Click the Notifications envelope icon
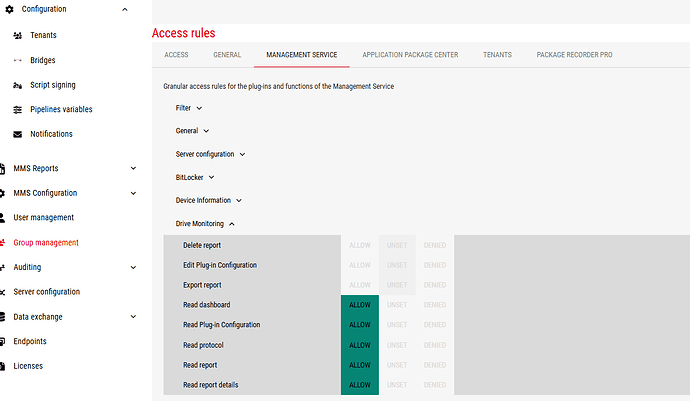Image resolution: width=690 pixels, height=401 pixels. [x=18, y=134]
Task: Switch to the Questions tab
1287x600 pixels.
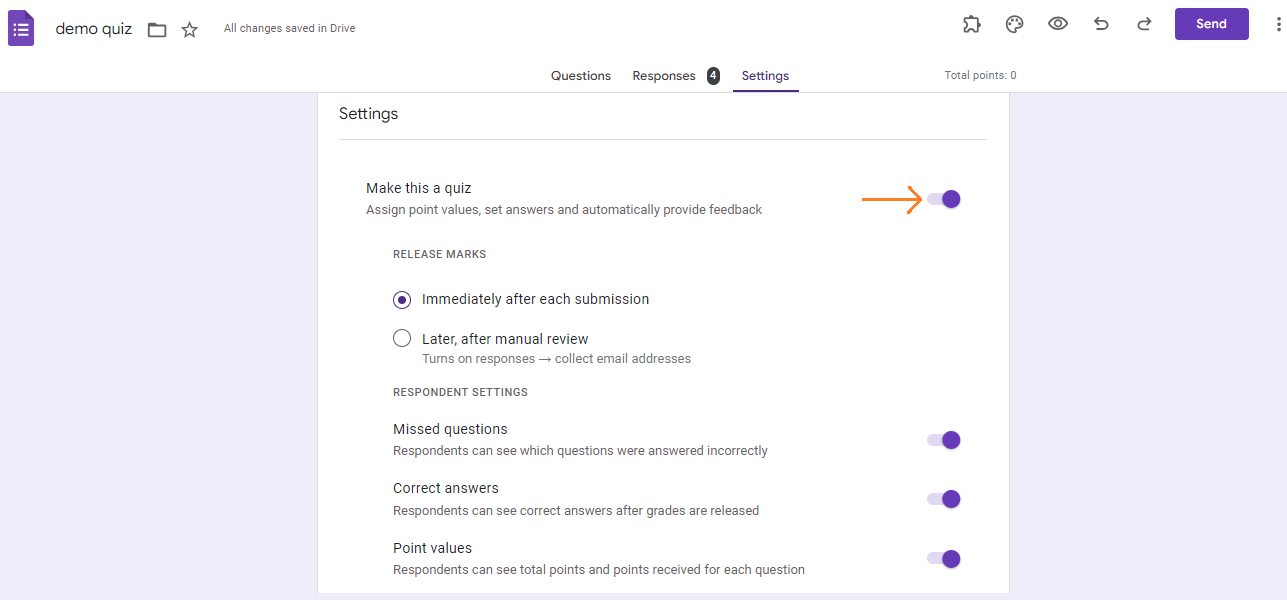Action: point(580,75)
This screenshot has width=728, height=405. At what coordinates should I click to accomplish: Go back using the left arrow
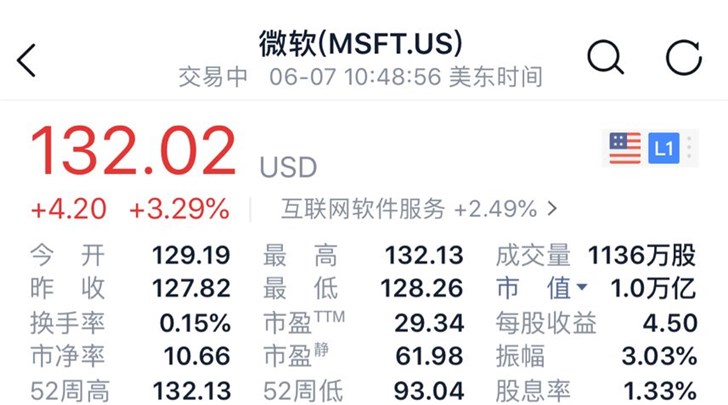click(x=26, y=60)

* * *

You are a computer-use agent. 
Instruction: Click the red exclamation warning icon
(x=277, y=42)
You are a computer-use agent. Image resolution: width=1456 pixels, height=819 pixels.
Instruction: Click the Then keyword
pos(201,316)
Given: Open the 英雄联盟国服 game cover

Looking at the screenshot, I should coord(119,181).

* * *

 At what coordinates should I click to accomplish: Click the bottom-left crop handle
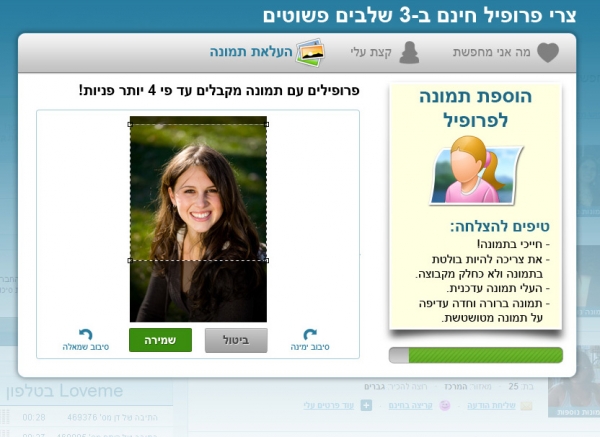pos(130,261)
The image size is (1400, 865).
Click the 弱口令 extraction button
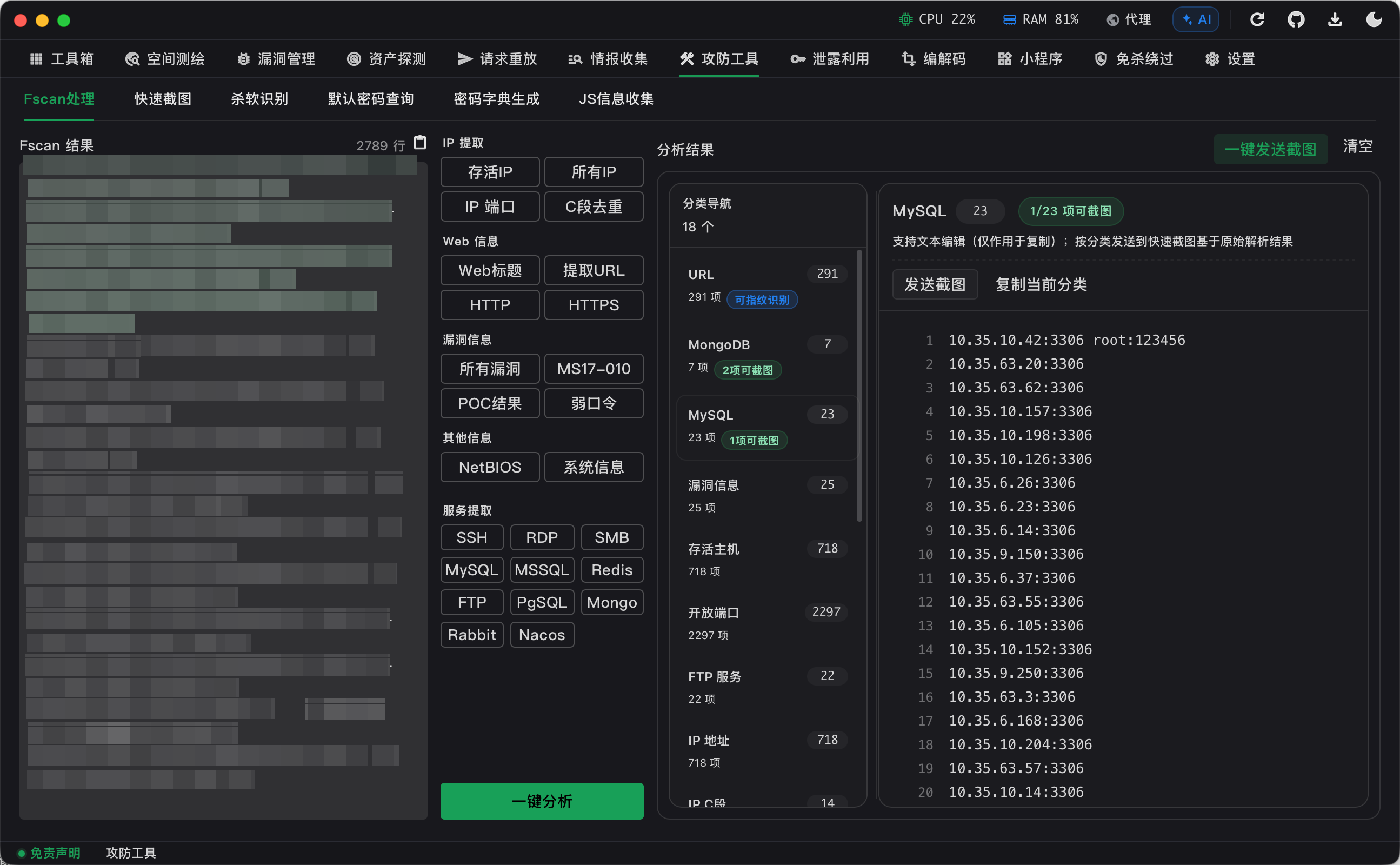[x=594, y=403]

*Prompt:* Work out how many lines of the listing contain the string "computer". Please reply with the number only.

*Response box:* 2